Alors que les crimes sont tombés à leur niveau le plus bas depuis des décennies, les départements de police acquièrent toujours plus de matériel et trouvent toujours plus de raisons d'utiliser les unités SWAT [NDT l'équivalent du Raid ou du GIPN en France] et d'autres techniques musclées sans tenir compte de la situation.

Selon un rapport de l'Union américaine des libertés civiles (ACLU) publié l'été dernier, 79% des déploiements de SWAT entre 2011 et 2012 étaient pour des mandats de perquisition, une réaction incroyablement excessive qui a eu des conséquences désastreuses en termes de blessés et de morts.  

Une unité SWAT s'apprête à pénétrer la maison d'un homme suspecté d'avoir tiré dans un bâtiment de bureaux à Phoenix, en Arizona, le 30 janvier 2013. REUTERS/Joshua Lott

C'est ce qui s'est passé pour Aiyana Stanley-Jones, qui a été tuée pendant un raid d'une unité SWAT de la police de Detroit. Munis d'un mandat de perquisition pour un des occupants de la maison, la police de Detroit a chargé avec des grenades à effet de choc et des boucliers pare-balles. Quand un des résidents a essayé d'attraper l'arme d'un des policiers, une balle est partie, tuant Aiyana. Elle avait 7 ans.

Si vous connaissez un tout petit peu les inégalités raciales du système de justice criminelle, vous ne serez pas surpris d'apprendre que les déploiements de SWAT sont utilisés de manière disproportionnée dans les quartiers noirs et hispaniques. Selon ACLU, 50% de ceux qui ont été concernés par les déploiements de SWAT étaient des noirs ou des hispaniques.

Parmi ces déploiements, 68% concernaient des fouilles de drogue. Et une part importante des fouilles de drogue (60%) ont impliqué des techniques violentes pour forcer l'entrée, ce qui a entraîné de manière logique des blessures et des morts absurdes et évitables.
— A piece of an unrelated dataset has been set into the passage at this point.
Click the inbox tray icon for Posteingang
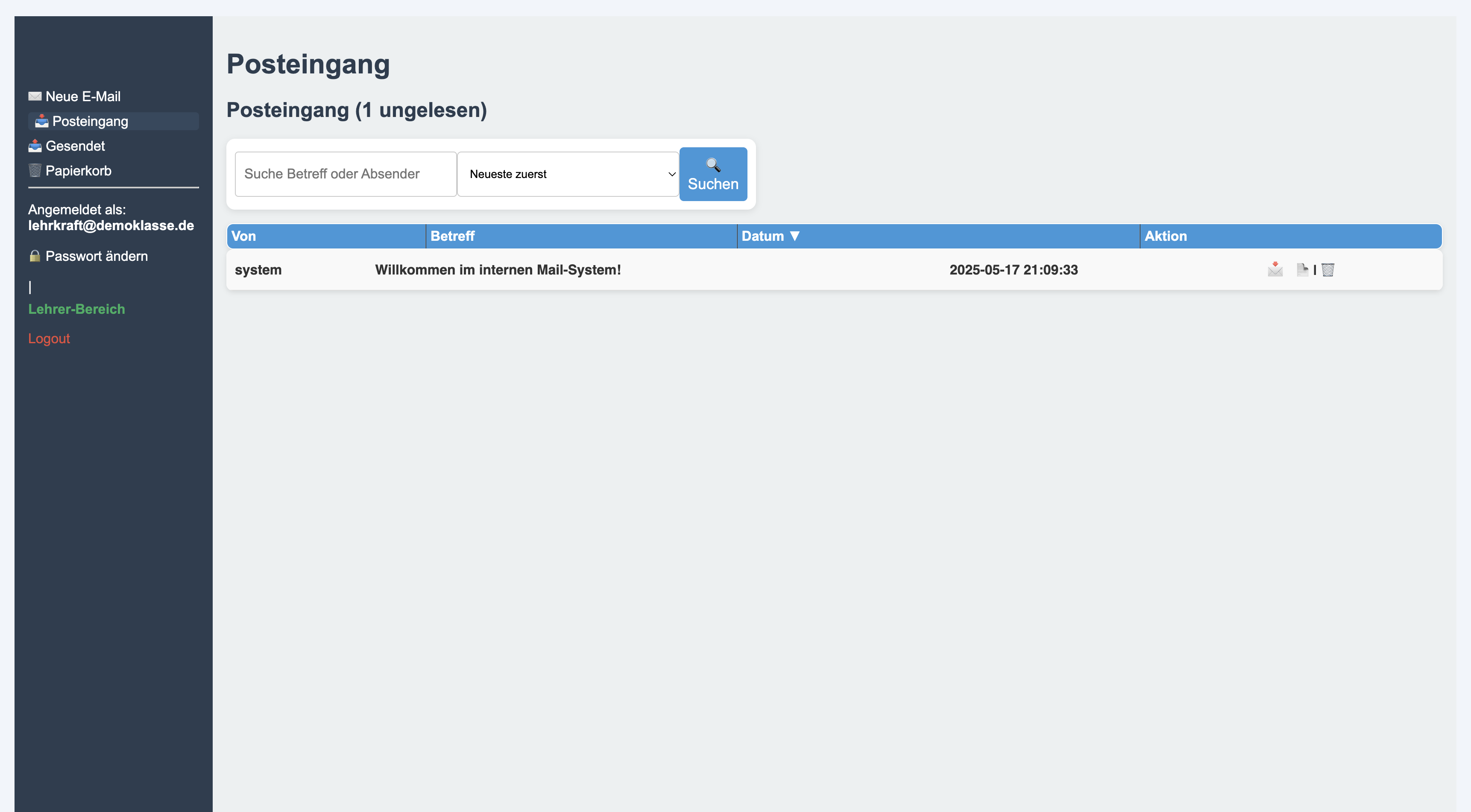 (42, 121)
Le fait que la police soit si impatiente d'utiliser ses nouvelles armes et ses nouveaux véhicules n'est pas une surprise. Comme le souligne le New York Times:

«L'omniprésence des équipes SWAT a changé non seulement l'apparence de leurs membres, mais aussi la manière dont les départements se voient eux-mêmes. Les vidéos de recrutement montrent des policiers prendre d'assaut des maisons avec des grenades fumigènes et en faisant feu avec des armes automatiques.»
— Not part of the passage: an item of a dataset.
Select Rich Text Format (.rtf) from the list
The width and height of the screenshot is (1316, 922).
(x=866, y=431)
Pour faire simple, quand vous donnez des jouets à quelqu'un, il faut vous attendre à ce qu'il joue avec.

Voilà comment on en arrive à des images comme celles de Ferguson, où les policiers brandissent des armes lourdes et agissent comme une force d'occupation. On devrait s'y attendre quand on donne à la police des armes militaires.

Il y a déjà une vieille culture d'agressivité et de politique punitive en ce qui concerne les quartiers à dominante noire ou hispanique. Rajoutez-y des armes d'assaut et des véhicules blindés, et vous avez la recette parfaite pour obtenir les réactions violentes et répressives que l'on voit à Ferguson, et qui sont sans doute inévitables dans d'innombrables autres quartiers pauvres des Etats-Unis.

EDIT: il était écrit dans une première version de cet article que la police avait acquis 533 avions depuis 2006. Il s'agissait d'une mauvaise traduction d'«aircraft», qui désigne différents types d'engins volants (y-compris des hélicoptères).